* **Consigne 1**: Résumez le texte sur le speedrun en deux phrases.
* **Consigne 2**:
Répondez aux questions suivantes sur le texte sur le speedrun :
(a) Sur quelle console le jeu de la vidéo tourne-t-il ?
(b) Quel blog compte parmi ses chroniqueurs les deux Français qui ont commenté la vidéo ?
(c) En combien de temps le jeu est-il terminé dans les speedruns plus rapides encore ?

* **Texte choisi**:
**********

Speedrun. — Je montre à Gaëlle la vidéo d'un tool-assisted speedrun de The Legend of Zelda: Ocarina of Time sur N64. Le joueur, un certain Bloobiebla, termine le jeu en un peu moins de 57 minutes en exploitant des failles (ou glitchs) du programme qui lui permettent, entre autres, de se déplacer plus rapidement en glissant sur le décor, de passer certains murs ou portes normalement infranchissables ou encore de remplir une bouteille avec toute une série d'objets très utiles pour sauter les étapes. En fait, ce joueur hypersonique ne passe jamais son temps à traverser les donjons : il ne fait qu'exploiter des bugs. (La vidéo originale se trouve ICI. Elle a notamment été commentée par deux chroniqueurs français du blog 88mph, . Il existe des speedruns plus rapides encore, où le jeu est terminé en une vingtaine de minutes) Question de Gaëlle : « Tu pourras faire la même chose, dis, Papa ? » (NON, je ne pourrai pas faire la même chose ! Non seulement je trouve cela un peu idiot, mais en plus j'en serais sans doute complètement incapable.)

**********

* **Matériel fourni**:
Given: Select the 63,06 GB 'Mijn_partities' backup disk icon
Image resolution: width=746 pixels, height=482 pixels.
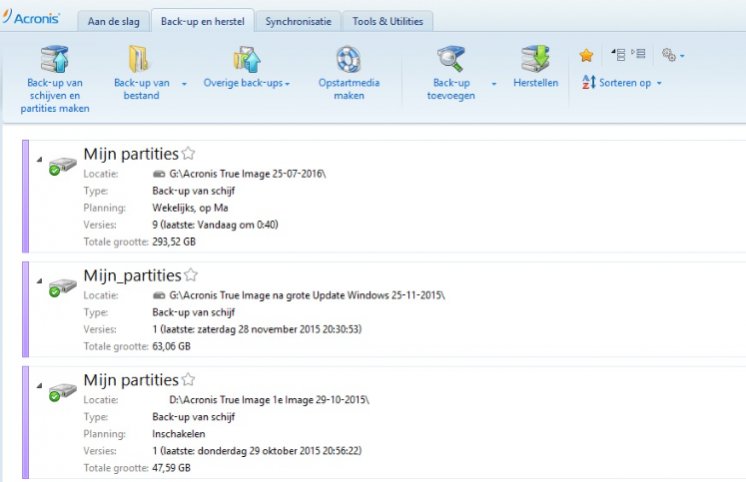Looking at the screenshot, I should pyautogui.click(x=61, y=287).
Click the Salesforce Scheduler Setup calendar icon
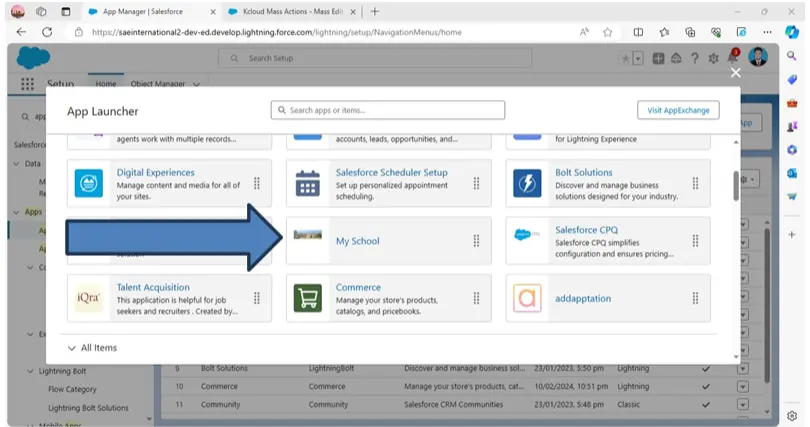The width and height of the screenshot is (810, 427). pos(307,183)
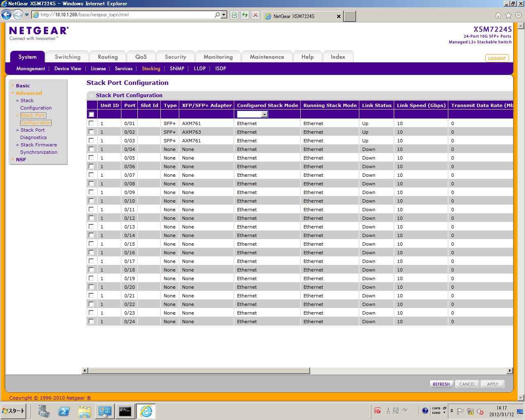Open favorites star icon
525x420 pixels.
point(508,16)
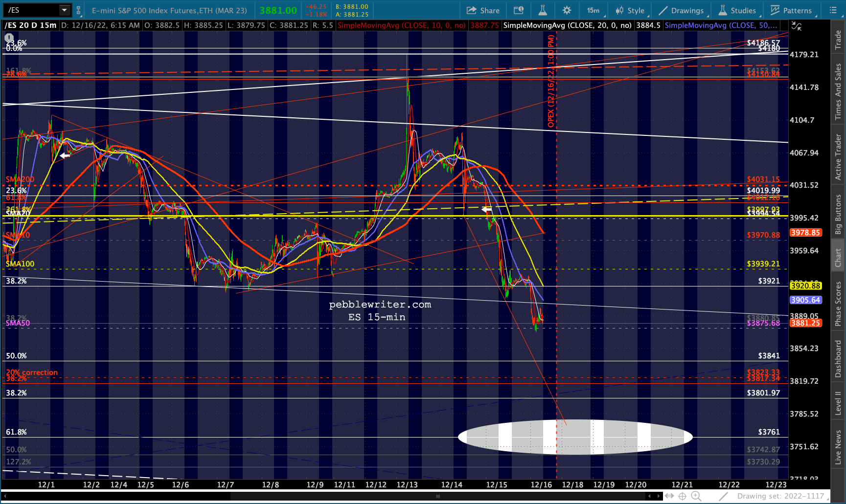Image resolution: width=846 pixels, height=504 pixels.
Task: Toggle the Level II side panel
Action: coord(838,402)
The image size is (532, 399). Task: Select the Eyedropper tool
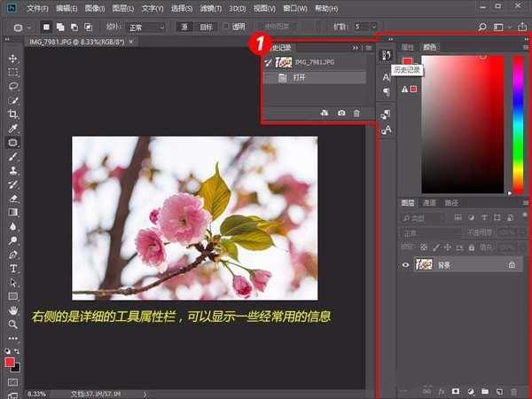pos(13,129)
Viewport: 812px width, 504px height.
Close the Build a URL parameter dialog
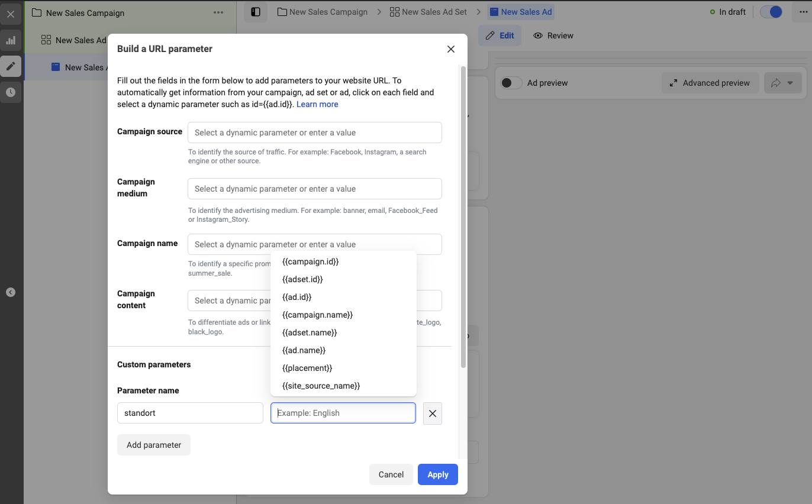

**********

* **Corrigé 1**: Gaëlle regarde la vidéo d'un tool-assisted speedrun de The Legend of Zelda: Ocarina of Time sur N64, où un joueur nommé Bloobiebla termine le jeu en un peu moins de 57 minutes en exploitant des failles du programme. Quand elle demande à son papa s'il pourra faire la même chose, il répond que non, car il trouve cela un peu idiot et s'en croit sans doute incapable.

* **Corrigé 2**:
(a) Sur N64.
(b) Le blog 88mph.
(c) En une vingtaine de minutes.